Life’s A Long Song

It’s been a very strange and unusual three years. The Lipkin study was the closing of the door opened by the Science paper in October 2009. For me, the shift from thinking about neuroborreliosis to retroviral causation for ME/CFS led to clinical decisions that have resulted in great improvement for both Ali and me. We are not well, but we are both leading full and meaningful lives, within the confines of illness. Existing within the confines of illness means the same thing for us that it does for other people with disabilities who need accommodations. It does not mean trapped in endless suffering with no help in sight. Prior to the fall of 2009, Ali and I spent a few really grim years couch bound together, wondering if a quick merciful end wouldn’t be a good thing. Now we are working and going to school. We are even playing some. We need to do it “our way”, but it is happening.

My personal journey through the world of XMRV was littered with betrayal and abandonment, so in a sense, I’m glad that part of it is over. I’m left to practice medicine much as I did before, but with new insight. Three years of reading retrovirology has changed my view of many things, medical, scientific and political. I’m in Hawaii right now treating two young ME women. Much of what I’m doing is a refinement of what I did in my last practice a decade ago. My own emotional adjustment to the collapse of the science involves accepting that the tools I have now are all there is likely to be for a long time.
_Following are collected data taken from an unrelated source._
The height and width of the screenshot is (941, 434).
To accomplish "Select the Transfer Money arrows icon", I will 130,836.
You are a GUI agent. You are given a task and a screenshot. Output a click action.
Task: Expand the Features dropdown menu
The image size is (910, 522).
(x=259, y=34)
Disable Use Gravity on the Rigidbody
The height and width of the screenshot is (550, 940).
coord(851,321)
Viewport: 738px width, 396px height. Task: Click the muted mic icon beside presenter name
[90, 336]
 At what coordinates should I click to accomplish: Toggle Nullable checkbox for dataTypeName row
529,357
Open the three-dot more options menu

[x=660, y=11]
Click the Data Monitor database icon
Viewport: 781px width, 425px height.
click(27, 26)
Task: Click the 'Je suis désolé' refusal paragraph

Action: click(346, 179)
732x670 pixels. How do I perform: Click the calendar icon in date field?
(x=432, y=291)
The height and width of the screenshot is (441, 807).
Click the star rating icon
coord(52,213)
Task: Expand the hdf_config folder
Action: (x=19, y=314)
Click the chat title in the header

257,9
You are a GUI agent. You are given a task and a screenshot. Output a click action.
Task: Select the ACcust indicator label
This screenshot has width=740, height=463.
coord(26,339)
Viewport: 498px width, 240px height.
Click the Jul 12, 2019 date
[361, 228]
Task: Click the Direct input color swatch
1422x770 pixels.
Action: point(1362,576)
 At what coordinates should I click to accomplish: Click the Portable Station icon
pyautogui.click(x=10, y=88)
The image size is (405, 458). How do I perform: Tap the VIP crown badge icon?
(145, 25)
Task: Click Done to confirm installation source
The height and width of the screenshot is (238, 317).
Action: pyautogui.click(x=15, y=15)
There isn’t going to be a cure and it is a long way off before conventional medicine has anything better to offer than what’s listed on the Mayo Clinic site: sleep meds and antidepressants, which many of us don’t tolerate.  Not even pain meds or anxiolytics. Exercise and therapy, because we are so overly focused on our symptoms. Back on the trash heap.

So where’s the redemption in this story that makes it worth writing about? ME, or ME/CFS, or CFIDS (since I’m a lumper, not a splitter) is a relapsing, remitting illness. It can be coaxed into remission. Remission doesn’t mean normal or healthy. It means not suffering so much. It is a process of encouraging healing and discouraging inflammation, requiring a gentle, multi-pronged approach that relies on synergy, tinkering and luck. Find some maneuvering room, a key for the lock. It is possible to stop the downward spiral, tip the balance and start the slow climb out. Unfortunately, there is never a uniform response to a given therapy with this illness, so treatment can’t be formulaic. When recovery does start, it is slow and fragile. It must be nurtured and it takes years, that from personal experience, since I have only been back in practice for a little over a year. Although, I have heard of spontaneous recoveries many years in, most involve hard work and careful choices. One thing I know for sure. There was never a patient population less suited to medical heroics.

Meanwhile, I sit here in the weird position of being better and still apparently improving on Viread for 2 1/2 years. I was so bad 4 years ago, nobody expected me to do anything productive ever again. Ask my ex-Lyme doc. I had a sleep disorder to rival any of my readers and I know some of you have pretty spectacular sleep problems. I now sleep normally. Even normal dreaming has returned in the last 6 months or so. My gut is also functioning normally on a modified SCD diet, 6 years after emergency surgery for a small bowel obstruction and a Crohn’s diagnosis. My intractable peripheral neuropathy pain, which once required opiates, is now little more than background noise except at the worst moments. PEM is reduced, but still problematic. I can exercise a little, being careful not to overdo, because it feels good in the moment. I won’t list Ali’s symptoms, but she is similarly improved on Viread and Isentress. Her horizons are ever expanding, her illness less and less restrictive. Have we done other things at the same time? Yes. Will antiretrovirals for ME/CFS be studied at all? Not a chance. Our government just spent a couple of million dollars to ensure that ideas like mine stay marginalized.

Dr. Lipkin was quoted on the IMEA FaceBook page in response to questions about whether any “positives” were found, “The investigators reported results as positive or negative according to their own criteria. The only requirement was that once criteria were established results could not be changed through modifications in criteria. I know this is not the intention of those who continue to pose these questions; nonetheless, the impact of this continued challenge to work of the team is that some people in the scientific community who might contribute are becoming reluctant to work on CFS/ME.” Yet, at the press conference, he encouraged us to advocate for ourselves more effectively. So we need to ACT UP, but be nice about it. Any ideas? We are a group in desperate need of effective advocacy. It’s not only the middle aged going down. There is a tidal wave of young people. They are not as visible as their autistic cousins, but just as profoundly disabled. Who is going to care for them when their parents are gone? We need to start advocating for them effectively now.